Key Terms and Concepts

  • Muslim
  • Islam
  • 9/11
  • stereotype
  • xenophobia

Essential Questions

How have arguments about national identity, security, and patriotism been employed in the targeting and “othering” of Americans from certain racial, ethnic, religious, or linguistic identity groups?
1
What impact do xenophobia, forced migration, and deportation have on individuals, families, and communities?
2

Lessons

Muslim Americans in the U.S.
Objective:

Students will use active listening and critical viewing skills to engage with a variety of multimedia texts and practice speaking and listening skills during a range of conversations to write fact-based explanations about Muslim practices in America.

Procedure:

Warm Up (1)

  • Listen to “Muslim ‘Twoness’” (3:25). As you listen, jot down a list of words to describe how the speaker seems to feel and how that makes you feel.
  • Ask if students can relate to Beenish Ahmed’s experience of “twoness” or what W.E.B. Du Bois calls “simultaneously seeing the world and seeing how the world sees you.” If they have not felt this personally, can they give other examples of the phenomenon? Help students relate the ideas and feelings from the podcast to their own lived experiences and/or make empathic connections to others.
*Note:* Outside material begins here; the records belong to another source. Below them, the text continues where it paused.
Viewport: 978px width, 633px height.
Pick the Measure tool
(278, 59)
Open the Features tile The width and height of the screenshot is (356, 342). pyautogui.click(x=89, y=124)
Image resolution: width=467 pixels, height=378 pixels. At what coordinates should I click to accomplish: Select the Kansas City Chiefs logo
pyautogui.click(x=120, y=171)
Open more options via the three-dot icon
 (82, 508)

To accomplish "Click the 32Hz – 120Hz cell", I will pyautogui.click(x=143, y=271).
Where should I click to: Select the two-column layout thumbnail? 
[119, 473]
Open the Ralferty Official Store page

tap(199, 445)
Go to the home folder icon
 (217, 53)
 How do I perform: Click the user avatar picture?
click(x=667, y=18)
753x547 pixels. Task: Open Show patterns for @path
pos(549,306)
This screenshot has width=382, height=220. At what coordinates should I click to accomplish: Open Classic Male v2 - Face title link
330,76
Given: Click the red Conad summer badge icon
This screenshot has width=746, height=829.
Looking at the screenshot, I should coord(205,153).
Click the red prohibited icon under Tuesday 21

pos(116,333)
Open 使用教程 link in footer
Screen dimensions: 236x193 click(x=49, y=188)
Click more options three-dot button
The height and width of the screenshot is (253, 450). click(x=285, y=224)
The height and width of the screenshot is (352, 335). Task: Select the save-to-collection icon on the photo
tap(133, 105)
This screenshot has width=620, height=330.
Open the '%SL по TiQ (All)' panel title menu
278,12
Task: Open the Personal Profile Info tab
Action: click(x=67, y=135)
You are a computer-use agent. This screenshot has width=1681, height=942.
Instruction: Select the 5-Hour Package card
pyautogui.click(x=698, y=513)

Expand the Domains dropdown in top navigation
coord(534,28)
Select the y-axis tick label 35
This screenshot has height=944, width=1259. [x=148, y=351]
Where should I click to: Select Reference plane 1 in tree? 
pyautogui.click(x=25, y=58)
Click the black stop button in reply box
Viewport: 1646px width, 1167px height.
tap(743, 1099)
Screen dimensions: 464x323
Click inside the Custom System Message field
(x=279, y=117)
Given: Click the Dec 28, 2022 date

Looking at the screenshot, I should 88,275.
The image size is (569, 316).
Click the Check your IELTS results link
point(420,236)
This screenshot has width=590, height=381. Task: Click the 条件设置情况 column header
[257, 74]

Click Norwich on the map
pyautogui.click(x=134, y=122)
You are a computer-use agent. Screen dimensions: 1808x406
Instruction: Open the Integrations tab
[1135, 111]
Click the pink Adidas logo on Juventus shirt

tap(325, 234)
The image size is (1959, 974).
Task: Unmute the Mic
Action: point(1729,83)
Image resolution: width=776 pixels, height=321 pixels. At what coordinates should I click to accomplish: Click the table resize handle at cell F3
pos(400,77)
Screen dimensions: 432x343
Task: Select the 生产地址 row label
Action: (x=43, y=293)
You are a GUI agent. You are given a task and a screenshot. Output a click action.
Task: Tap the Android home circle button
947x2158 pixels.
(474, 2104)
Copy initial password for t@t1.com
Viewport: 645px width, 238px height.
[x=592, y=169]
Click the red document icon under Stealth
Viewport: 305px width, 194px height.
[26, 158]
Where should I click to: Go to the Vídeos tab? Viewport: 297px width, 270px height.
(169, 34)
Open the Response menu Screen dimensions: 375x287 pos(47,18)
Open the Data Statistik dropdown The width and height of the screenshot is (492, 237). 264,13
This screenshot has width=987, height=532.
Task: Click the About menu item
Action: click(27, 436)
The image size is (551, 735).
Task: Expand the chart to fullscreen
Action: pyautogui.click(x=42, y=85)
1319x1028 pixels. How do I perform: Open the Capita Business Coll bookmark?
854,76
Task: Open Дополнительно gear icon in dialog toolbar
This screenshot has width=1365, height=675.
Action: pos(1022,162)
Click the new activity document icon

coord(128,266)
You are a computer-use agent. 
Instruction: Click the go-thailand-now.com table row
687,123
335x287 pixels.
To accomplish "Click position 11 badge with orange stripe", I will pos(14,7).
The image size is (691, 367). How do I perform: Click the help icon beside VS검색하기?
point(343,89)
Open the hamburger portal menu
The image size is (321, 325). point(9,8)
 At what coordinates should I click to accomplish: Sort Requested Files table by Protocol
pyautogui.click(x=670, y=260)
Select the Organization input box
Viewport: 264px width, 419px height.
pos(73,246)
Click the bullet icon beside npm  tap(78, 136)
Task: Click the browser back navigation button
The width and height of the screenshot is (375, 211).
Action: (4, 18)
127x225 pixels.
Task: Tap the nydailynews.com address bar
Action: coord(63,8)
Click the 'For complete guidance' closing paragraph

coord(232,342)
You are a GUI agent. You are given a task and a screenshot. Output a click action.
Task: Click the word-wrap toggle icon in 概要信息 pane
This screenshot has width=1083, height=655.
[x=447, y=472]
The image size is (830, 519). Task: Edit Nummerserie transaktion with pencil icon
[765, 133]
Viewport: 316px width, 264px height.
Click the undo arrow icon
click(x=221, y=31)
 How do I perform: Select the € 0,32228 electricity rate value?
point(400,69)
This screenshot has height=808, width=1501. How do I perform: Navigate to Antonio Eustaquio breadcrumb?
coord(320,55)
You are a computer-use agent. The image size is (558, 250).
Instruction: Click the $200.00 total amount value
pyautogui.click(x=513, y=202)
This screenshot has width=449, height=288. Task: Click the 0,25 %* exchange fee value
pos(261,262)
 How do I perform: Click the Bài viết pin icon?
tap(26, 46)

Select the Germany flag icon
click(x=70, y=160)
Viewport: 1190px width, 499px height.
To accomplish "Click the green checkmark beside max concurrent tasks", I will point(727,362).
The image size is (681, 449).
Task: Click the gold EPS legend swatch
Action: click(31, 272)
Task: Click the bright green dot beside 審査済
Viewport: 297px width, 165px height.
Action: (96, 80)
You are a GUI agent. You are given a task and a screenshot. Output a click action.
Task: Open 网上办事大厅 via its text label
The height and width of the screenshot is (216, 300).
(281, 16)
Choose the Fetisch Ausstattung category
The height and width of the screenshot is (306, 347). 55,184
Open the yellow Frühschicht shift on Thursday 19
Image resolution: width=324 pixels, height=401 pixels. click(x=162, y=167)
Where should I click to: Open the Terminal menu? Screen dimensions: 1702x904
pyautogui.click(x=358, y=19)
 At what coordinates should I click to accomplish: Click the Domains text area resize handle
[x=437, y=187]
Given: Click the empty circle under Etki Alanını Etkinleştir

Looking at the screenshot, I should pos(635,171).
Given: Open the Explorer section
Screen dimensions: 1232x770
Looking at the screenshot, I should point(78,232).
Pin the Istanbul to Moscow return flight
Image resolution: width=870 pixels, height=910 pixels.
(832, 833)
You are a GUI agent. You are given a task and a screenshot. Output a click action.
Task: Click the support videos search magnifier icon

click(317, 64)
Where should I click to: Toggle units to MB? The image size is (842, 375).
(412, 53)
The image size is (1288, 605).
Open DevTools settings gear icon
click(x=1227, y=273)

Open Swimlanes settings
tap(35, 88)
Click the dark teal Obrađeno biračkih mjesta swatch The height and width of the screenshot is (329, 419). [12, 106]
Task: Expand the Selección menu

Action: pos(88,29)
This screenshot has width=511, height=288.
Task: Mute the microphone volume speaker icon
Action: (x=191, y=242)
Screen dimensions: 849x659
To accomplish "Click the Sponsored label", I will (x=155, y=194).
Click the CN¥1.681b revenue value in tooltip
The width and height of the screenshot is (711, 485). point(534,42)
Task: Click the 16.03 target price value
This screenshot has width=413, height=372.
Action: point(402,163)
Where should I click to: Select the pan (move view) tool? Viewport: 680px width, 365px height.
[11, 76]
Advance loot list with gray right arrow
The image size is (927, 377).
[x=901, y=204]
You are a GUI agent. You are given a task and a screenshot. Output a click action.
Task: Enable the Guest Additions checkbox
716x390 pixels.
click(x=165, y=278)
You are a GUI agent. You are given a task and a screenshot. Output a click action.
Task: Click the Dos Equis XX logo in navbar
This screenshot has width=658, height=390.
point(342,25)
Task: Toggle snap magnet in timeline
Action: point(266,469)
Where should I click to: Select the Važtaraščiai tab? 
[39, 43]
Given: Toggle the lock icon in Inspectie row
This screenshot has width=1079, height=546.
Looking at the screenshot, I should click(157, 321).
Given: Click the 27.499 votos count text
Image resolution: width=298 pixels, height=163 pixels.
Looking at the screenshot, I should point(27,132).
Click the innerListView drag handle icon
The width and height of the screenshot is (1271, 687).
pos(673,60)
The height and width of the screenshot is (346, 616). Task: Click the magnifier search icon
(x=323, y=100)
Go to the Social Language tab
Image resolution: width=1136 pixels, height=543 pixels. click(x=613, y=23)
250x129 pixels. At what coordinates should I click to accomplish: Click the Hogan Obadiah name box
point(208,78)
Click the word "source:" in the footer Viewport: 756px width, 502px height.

How can all of this be related back to the theme of belonging?

Class Discussion (1)

  • Watch: Show the short film “Muslim Students in America” (4:02) and then add on to the conversation by asking what students learned from the student voices in the video.
     
  • Arrange students into groups of three or four, and tell them to discuss the following questions within their groups:
    • What is a stereotype?
    • What makes stereotypes harmful and hurtful?
       
  • Briefly bring the groups back together to check in and to clarify the meaning of stereotype. A stereotype is an oversimplified or biased assumption or belief about an individual, based on a group to which they belong. Explain that stereotypes about Muslims are often associated with a form of hate or bias called Islamophobia, which the Council on American-Islamic Relations (CAIR) defines as, “a closed-minded hatred, fear or prejudice toward Islam and Muslims that results in discrimination, marginalization and oppression. It creates a distorted understanding of Islam and Muslims and transforms diversity in name, language, culture, ethnicity, and race into a set of stereotyped characteristics.”
     
  • Back in their small groups, have students discuss:
    • What are some common stereotypes about Islam? Make a list.
    • How might American Muslims be hurt or harmed by those stereotypes?
       
  • Bring the class back together. Ask volunteers to name one stereotype about Muslims from their group’s list. Create a class list on the board. Explain that accurate information about Islam can help debunk these stereotypes. Watch “American Muslims: Fact vs. Fiction” (11:15).
     
  • Back in their small groups, have students discuss the film and what stereotypes from the list were addressed. How have facts debunked the stereotypes? Allow time for students to research remaining questions they have about Islam by consulting the publication “What is the Truth About American Muslims?"
     
  • Another critical aspect of combatting Islamophobia is to center the voices and experiences of those most affected: Muslims. As a class, watch the short film “Small Truths: Muslim Americans” (3:52). If time permits, listen to these StoryCorps Oral Histories about Arab Americans and racial profiling in the post-9/11 era.
     
  • Have students read “9 Devastating, Revealing Stories of Being Muslim in Post-9/11 America” in which reporter Jenée Desmond-Harris interviews nine Muslim Americans about how Islamophobia has affected their lives in the years since 9/11.

Interviews (1)

Select one of the nine Muslim Americans who were interviewed. Choose a person with whom you would like to have a conversation. Please develop five questions that you would like to ask that person to get to know them better and what their life is like in the US.

Exit Ticket (1)

Have students list three new things they learned about Muslim Americans of the Islamic faith.